BTW, just to make sure you understand, a vast majority of the images we hotlink to aren’t ‘owned’ or created by the person whose website is hosting it. It is a picture they didn’t take, don’t have the copyright on and rarely, if ever, is accompanied by an attribution. Quite often it is an image found on multiple sites. We just choose one. By your definition, we are hotlinking images that were stolen by others. Since this is an everyday thing we see, guess hotlinking, etc is a pretty standard practice, despite your protestations.
2) #68: What exactly do you mean by attribution? While your example is a good one about an original image for which attribution seems reasonable as a courtesy perhaps, you have to realize that a vast majority of the images we hotlink to were not taken by the hoster, not copyrighted by them, etc. They found the image somewhere and have ‘stolen’ it for their use. I can’t imagine why I have ANY requirement or whatever to provide attribution to someone who is hosting a stolen image. Do you?
Attribution to the original artist is one argument. Attribution to someone hosting is a completely different one.
3) As John has said, if someone complains about an image, we change it.
I’m a professional artist, and let’s face it, if you put your work where it is accessible someone is going to use it. It could be an image, a piece of music, or an essay, someone somewhere will find value in it and take it. “He stole my bandwidth!” blah blah blah. You’re now most likely to get totalled by angry people loading one of your images 90,000 times because you got whiney.
This is right up there with those assholes who are blocking digg/stumbleupon/reddit traffic because it hurts their bandwidth. If anything, it’s getting you free publicity! If you don’t want people linking, fix it. Don’t write a lengthy whining detailed minute by minute (you’d think it was the Kennedy Assasination or something) report of someone stealing your image.
#73: You, as an originator of art, have the only voice I’m willing to listen to. If you created something and want attribution, you’ve got it. If you don’t want something hotlinked, you’ve got it. It’s your image. You own it. But if someone who hotlinks your image or copies it and hosts it on their server complains about their bandwidth usage because I hotlinked it from them like Harding is doing?
I think Mr. Harding has it nailed when he says
And in so doing, I think that he doesn’t get it. If you don’t want people hotlinking, there are options out there that are not hard at all to implement to make sure that they don’t.

SOURCE EXCERPT:
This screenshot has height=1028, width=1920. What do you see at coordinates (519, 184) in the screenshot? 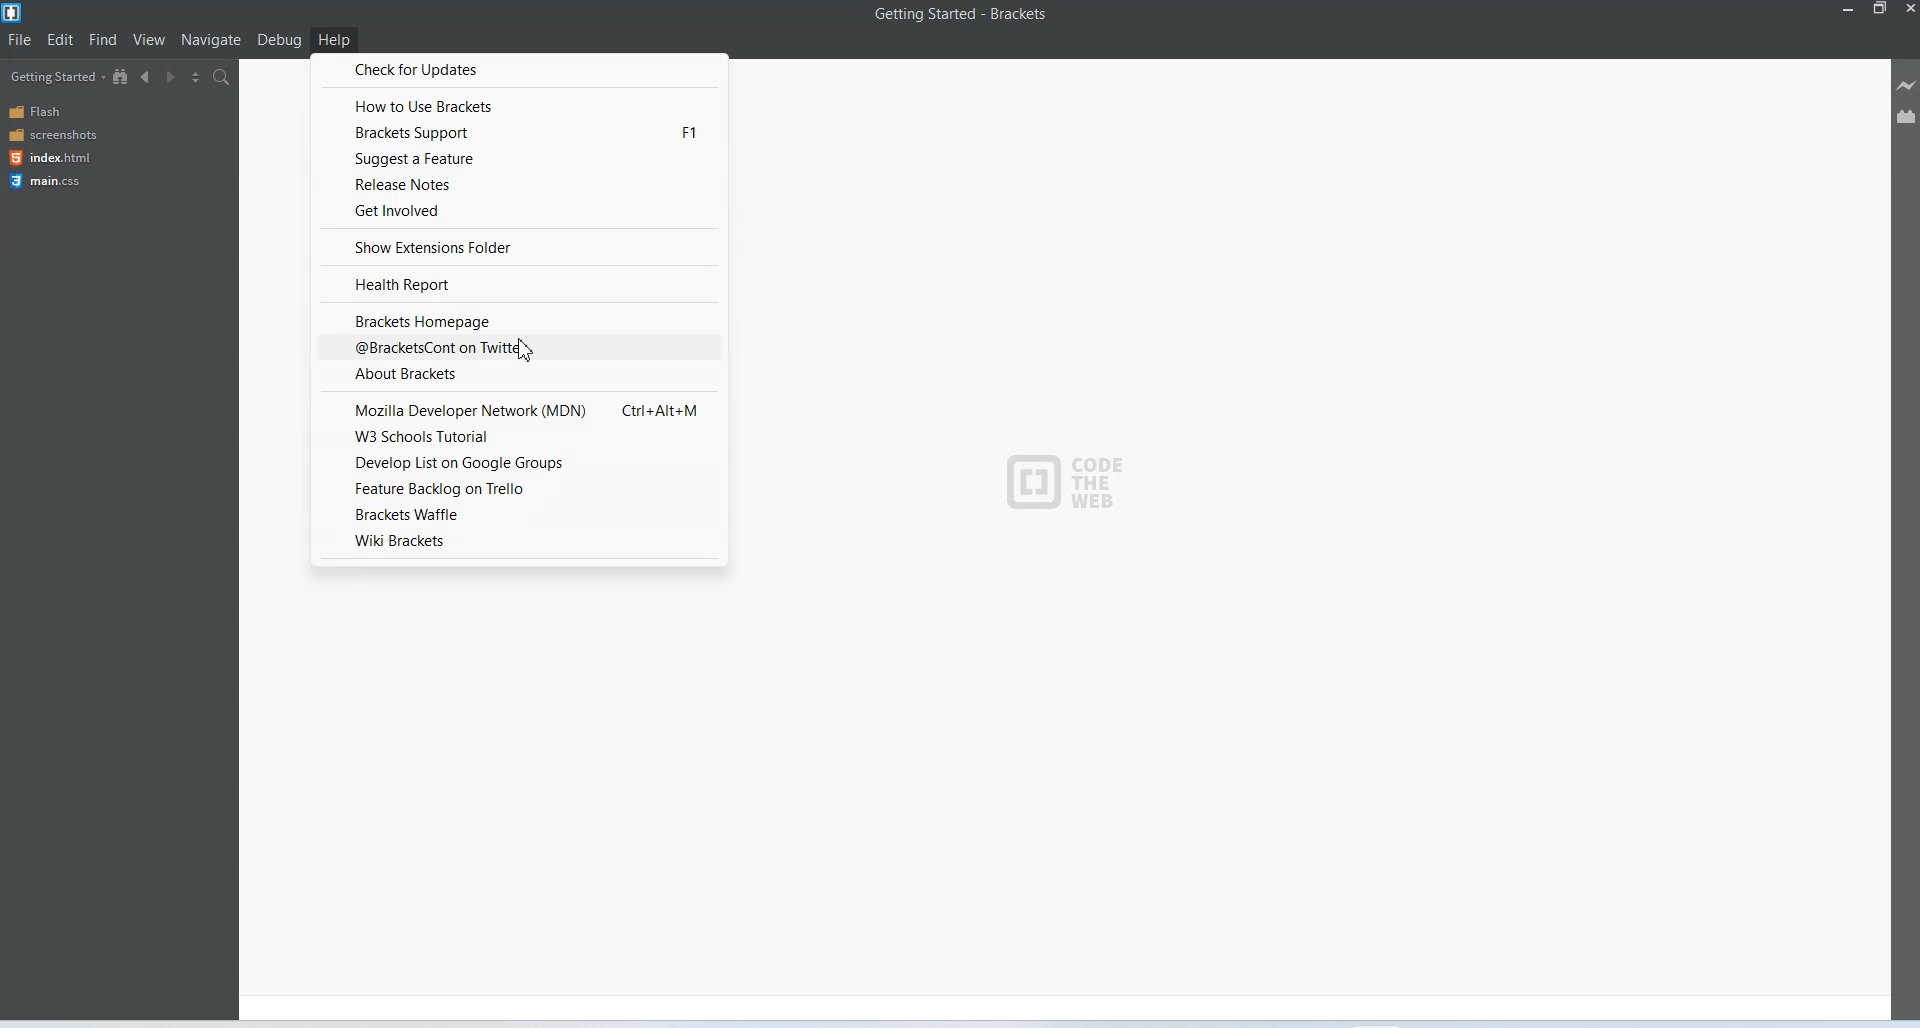
I see `Release notes` at bounding box center [519, 184].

SHORT PROBLEM A:
Rewrite part of the comment on hotlinking images, swapping "picture" for "photograph": begin at the words "BTW, just to" and stop after "despite your protestations.".
SHORT PROBLEM B:
Write the next part of the comment on hotlinking images, picking up after its final sentence.

EXERCISE ANSWER A:
BTW, just to make sure you understand, a vast majority of the images we hotlink to aren’t ‘owned’ or created by the person whose website is hosting it. It is a photograph they didn’t take, don’t have the copyright on and rarely, if ever, is accompanied by an attribution. Quite often it is an image found on multiple sites. We just choose one. By your definition, we are hotlinking images that were stolen by others. Since this is an everyday thing we see, guess hotlinking, etc is a pretty standard practice, despite your protestations.

EXERCISE ANSWER B:
That said, instead of a polite note via email about at least giving an attribution, and possibly putting it on Dvorak’s own server, we get a public screed about it. And then the flame wars begin.
I’m rather reminded of how Fake Steve Jobs keeps baiting Scoble, but Scoble never takes the bait. Scoble has been at the Internet long enough to know when to start a war and when not to. Mr. Harding hasn’t learned that yet evidently.
Just because I’m a curmudgeon of long standing, let me respond to the notion that the notion that the only reason the folks here are objecting to the supposedly universally acknowleged unwritten rules that even though it may be legal, and more legal than copying the image to your own site hotlinking is evil, rude and not done.
First, I’ve been on the Internet since 1974, when it was the ARPA net, routers were called IMPs and had open modem connections without passwords and most systems had guests accounts. Second, I was introduced to the web when a colleague at DEC about a dozen years later showed me this cool hypertext thing some clever guy at CERN had just come up with that you could get to over the in-house net because of the close working relationship CERN and DEC had. Third, I’ve had web pages on the public Internet for more than a dozen years and don’t recall having ever hotlinked an image.
All that being said, I think the whole “hotlinking is rude evil theft” claim is bunch of whiny nonsense and the folks whining about it here should actually read the base article, think about the reasoning laid out and stop citing “what everyone knows”, ’cause everyone doesn’t know it, everyone could be wrong, and throwing around emotionally laden terms like “stealing” in the face of “legalese” that demonstrates the contrary is pretty poor substitute for actual thought.
So there’s an opinion from a cranky old nerd with no vested interest.
Just vainly hoping people could actually think and discuss rather than flame.
Brons
#74
I’d most likely just laugh it off. I put stuff out on the internet to see what people think of it, for them to enjoy, etc. This is the question I’ve got. You don’t want people hotlinking to your content. You want attribution. Are they supposed to download it, upload it to their own server, write “Stolen from *.com” And that makes everything alright?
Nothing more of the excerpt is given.